Um novo estudo publicado em Transcultural Psychiatry considera como aqueles em uma comunidade Māori compreendem experiências definidas pela psiquiatria ocidental como “psicose” e “esquizofrenia”. A Dra. Melissa Taitimu e Dr. John Read descobriram que os participantes tendiam a “múltiplos modelos explicativos” que muitas vezes incluíam crenças espirituais e culturais. Os participantes discutiram sua hesitação em compartilhar essas perspectivas em contextos de saúde convencionais, por medo de serem desconsiderados ou patologizados. Os autores sustentam que o significado que os indivíduos atribuem a essas experiências deve ser suscitado de forma sensível e considerado na avaliação e no cuidado.

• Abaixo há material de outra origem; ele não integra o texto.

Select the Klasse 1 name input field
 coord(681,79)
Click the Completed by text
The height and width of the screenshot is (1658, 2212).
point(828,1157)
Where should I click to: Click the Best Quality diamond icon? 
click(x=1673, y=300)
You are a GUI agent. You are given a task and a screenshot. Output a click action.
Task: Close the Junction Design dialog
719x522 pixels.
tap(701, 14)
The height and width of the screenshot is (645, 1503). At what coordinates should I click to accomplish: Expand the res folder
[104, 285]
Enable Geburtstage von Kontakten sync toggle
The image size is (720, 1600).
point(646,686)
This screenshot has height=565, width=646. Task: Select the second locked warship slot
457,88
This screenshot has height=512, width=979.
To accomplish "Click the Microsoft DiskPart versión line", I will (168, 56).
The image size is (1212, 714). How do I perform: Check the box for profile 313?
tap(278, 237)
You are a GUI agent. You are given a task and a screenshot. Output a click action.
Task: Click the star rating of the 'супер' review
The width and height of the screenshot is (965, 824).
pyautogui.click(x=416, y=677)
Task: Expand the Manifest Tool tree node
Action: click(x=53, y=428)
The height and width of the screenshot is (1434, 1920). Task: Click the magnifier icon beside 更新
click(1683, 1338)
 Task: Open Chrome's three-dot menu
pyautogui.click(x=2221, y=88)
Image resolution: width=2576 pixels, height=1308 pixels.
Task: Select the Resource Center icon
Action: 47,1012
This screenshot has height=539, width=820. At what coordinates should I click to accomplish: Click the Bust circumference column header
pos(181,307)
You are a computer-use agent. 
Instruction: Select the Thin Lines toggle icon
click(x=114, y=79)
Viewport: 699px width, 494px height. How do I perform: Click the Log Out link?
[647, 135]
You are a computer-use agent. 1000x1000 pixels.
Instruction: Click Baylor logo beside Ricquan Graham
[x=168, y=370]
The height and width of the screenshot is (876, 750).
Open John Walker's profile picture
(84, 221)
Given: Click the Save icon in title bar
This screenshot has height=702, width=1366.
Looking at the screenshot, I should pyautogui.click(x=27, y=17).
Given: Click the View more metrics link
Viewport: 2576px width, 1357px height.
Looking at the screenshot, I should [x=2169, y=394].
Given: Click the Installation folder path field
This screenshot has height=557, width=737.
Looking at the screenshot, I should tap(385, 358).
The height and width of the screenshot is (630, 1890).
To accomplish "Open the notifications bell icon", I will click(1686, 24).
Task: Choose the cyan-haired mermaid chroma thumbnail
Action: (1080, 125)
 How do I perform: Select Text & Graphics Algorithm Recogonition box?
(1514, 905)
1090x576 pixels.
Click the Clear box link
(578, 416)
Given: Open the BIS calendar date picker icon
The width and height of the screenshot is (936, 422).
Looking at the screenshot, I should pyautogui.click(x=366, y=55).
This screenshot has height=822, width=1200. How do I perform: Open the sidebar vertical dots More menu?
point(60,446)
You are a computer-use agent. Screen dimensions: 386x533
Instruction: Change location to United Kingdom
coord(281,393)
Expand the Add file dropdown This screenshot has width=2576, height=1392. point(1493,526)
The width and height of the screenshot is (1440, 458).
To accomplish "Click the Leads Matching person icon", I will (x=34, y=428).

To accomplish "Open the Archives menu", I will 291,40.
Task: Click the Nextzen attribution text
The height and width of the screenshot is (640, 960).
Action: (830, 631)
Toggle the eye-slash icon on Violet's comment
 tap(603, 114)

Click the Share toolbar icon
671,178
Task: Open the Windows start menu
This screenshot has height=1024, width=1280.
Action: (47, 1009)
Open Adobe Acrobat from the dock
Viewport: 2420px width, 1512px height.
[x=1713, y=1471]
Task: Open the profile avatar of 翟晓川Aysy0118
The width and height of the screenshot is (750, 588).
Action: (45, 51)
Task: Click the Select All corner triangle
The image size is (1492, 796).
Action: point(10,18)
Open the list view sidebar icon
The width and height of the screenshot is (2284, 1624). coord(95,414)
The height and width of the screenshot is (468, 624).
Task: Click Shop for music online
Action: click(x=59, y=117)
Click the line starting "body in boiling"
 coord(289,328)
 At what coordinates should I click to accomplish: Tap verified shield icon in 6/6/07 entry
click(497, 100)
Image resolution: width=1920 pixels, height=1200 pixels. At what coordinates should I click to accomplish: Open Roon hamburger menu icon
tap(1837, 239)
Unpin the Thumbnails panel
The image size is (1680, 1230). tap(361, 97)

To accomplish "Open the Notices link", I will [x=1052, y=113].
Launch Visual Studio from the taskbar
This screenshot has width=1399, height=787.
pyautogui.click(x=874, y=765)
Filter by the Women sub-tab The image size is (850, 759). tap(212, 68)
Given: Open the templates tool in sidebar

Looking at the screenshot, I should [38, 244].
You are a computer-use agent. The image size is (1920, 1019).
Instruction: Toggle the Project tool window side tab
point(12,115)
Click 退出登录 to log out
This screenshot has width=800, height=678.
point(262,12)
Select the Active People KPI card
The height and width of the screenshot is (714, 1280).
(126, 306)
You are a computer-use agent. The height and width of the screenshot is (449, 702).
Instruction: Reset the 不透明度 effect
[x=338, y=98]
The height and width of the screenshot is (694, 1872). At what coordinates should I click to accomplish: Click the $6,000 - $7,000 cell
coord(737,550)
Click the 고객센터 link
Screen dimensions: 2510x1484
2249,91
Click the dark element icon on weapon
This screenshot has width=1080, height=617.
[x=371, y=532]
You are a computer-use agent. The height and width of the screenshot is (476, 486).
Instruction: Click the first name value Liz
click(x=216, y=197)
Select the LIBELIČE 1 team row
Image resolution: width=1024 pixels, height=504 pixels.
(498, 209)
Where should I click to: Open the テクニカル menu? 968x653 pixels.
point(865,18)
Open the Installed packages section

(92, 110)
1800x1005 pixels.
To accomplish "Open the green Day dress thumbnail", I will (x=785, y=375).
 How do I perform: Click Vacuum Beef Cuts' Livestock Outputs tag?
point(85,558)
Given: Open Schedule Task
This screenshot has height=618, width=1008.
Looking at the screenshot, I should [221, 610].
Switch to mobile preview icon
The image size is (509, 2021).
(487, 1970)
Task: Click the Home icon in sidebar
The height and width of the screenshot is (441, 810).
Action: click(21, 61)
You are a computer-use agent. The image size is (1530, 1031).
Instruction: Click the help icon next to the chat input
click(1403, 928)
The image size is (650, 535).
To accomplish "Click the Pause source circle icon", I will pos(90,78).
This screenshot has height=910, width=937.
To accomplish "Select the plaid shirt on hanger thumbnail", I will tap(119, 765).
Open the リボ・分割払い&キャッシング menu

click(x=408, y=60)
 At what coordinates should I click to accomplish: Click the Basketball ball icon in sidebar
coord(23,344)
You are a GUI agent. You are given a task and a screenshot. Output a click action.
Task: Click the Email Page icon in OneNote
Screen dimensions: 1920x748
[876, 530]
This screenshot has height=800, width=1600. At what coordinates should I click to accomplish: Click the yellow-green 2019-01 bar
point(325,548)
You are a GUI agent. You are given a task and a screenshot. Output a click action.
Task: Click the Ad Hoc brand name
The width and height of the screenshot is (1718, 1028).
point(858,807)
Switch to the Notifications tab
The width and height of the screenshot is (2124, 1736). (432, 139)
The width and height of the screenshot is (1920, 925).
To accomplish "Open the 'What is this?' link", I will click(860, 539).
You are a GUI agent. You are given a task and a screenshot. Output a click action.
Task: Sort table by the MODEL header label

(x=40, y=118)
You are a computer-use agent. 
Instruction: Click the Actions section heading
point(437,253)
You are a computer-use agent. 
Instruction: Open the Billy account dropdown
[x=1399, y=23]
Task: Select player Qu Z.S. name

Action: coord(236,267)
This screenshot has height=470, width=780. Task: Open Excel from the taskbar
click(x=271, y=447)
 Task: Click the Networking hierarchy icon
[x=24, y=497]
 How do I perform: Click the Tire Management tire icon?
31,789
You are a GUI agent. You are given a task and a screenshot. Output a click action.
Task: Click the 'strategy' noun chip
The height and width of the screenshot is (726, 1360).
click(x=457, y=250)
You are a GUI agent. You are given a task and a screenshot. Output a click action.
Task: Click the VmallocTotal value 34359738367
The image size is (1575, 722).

“Os Māori podem ter formas Māori e Pākehā (europeias) de compreender suas experiências e o reconhecimento significativo deve ser concedido a ambos durante a avaliação e o planejamento do tratamento em serviços de saúde mental. “
Como resultado da colonização, os entendimentos Māori de “esquizofrenia” e “psicose” foram influenciados pelo modelo biomédico da psiquiatria ocidental. Taitimu e Read explicam que a pesquisa e o trabalho clínico têm sido historicamente “feitos sobre os povos indígenas por pesquisadores não-indígenas”, usando construtos psiquiátricos ocidentais. Psicologias indígenas e pesquisas realizadas por e para membros da comunidade surgiram em resposta a essas práticas opressivas. O estudo atual, liderado pela pesquisadora dos Māori Dr. Melissa Taitimu, é um exemplo desse trabalho. Tais abordagens visam despatologizar e capacitar as comunidades indígenas, enfatizando as influências sociais, políticas, culturais e espirituais sobre o bem-estar.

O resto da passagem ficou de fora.